ASSIGNMENT:
All lines up to and including the one that contains "The height and width of the screenshot is (1064, 1130)." are to be transcribed exactly, starting from the first line of the records.

[Start of Attachment]

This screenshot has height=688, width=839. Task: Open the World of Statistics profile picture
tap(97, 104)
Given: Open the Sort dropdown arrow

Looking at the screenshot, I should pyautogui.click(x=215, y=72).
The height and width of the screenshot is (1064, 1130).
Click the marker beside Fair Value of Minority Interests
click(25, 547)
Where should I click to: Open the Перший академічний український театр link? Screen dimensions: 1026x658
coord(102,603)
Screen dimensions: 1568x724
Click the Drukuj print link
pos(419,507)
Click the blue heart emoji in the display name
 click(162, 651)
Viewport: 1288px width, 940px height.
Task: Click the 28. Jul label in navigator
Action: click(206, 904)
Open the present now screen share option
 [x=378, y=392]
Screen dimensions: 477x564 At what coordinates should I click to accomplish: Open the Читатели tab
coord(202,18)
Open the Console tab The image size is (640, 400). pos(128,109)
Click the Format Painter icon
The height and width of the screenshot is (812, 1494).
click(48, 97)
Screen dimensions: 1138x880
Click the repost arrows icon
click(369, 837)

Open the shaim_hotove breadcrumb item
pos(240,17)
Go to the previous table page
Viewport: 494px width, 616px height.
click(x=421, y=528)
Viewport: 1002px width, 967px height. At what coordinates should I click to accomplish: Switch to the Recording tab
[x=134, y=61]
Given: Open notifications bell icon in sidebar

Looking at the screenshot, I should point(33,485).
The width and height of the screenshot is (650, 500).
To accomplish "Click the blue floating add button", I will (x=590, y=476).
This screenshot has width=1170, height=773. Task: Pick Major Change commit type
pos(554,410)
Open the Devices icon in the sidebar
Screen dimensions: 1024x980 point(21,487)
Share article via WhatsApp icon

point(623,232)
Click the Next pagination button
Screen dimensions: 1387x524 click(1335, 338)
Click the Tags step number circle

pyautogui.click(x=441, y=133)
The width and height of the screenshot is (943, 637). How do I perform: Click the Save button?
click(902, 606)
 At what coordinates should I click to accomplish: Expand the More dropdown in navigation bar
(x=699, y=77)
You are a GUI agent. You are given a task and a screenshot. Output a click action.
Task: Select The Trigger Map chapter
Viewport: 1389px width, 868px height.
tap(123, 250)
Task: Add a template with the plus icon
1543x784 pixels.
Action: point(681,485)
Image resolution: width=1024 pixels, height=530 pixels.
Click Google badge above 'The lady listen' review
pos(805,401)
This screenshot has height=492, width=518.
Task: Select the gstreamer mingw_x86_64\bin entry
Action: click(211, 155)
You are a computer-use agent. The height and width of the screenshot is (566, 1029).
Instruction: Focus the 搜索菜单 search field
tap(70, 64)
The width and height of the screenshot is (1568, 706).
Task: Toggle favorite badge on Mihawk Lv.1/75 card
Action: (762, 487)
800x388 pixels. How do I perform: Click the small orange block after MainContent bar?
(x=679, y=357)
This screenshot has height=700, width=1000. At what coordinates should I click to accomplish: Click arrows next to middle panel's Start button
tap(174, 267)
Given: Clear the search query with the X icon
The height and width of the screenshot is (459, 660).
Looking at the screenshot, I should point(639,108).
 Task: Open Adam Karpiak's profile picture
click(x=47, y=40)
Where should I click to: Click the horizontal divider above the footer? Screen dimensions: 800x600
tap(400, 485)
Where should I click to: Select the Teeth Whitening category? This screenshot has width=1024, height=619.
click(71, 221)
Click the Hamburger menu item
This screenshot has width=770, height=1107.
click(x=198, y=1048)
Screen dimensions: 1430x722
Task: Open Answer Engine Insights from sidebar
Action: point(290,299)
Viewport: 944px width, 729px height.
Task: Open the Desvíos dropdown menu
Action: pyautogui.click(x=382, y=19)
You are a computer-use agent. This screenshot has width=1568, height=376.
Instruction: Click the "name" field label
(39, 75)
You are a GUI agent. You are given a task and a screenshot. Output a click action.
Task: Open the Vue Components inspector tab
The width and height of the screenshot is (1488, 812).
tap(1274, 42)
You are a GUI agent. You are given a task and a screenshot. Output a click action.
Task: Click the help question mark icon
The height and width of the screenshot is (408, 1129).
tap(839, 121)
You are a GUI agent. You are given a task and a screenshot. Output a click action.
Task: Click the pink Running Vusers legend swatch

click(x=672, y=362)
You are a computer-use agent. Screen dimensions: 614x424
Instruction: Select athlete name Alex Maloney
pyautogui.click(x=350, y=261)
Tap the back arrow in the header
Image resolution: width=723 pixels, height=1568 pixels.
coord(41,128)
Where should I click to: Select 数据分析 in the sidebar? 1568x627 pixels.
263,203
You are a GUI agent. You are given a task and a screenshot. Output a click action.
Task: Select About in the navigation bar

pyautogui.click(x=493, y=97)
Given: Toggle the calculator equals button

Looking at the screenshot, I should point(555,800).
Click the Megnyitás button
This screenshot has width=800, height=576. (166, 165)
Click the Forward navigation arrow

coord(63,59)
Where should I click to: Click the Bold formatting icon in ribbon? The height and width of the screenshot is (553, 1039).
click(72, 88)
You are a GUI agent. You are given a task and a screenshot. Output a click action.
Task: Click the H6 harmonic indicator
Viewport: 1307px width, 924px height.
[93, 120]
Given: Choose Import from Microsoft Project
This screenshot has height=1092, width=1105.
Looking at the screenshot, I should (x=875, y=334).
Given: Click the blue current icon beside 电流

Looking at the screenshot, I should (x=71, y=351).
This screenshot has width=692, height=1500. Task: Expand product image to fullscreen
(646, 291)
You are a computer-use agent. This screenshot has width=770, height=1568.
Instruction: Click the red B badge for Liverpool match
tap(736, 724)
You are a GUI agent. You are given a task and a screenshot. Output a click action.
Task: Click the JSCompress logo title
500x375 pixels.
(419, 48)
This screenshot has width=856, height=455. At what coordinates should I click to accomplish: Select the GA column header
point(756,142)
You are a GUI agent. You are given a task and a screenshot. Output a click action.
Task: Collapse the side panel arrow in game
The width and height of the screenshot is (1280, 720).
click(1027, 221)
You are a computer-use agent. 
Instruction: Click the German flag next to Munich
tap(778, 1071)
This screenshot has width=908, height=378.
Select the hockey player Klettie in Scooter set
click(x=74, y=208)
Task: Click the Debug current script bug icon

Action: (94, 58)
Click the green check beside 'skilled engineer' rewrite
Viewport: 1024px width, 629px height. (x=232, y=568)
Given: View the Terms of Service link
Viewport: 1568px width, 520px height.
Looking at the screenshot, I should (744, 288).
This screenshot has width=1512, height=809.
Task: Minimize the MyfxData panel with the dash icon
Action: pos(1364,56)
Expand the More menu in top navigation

[End of Attachment]

ANSWER BELOW:
This screenshot has height=688, width=839. Task: Open the World of Statistics profile picture
tap(97, 104)
Given: Open the Sort dropdown arrow

Looking at the screenshot, I should pyautogui.click(x=215, y=72).
The height and width of the screenshot is (1064, 1130).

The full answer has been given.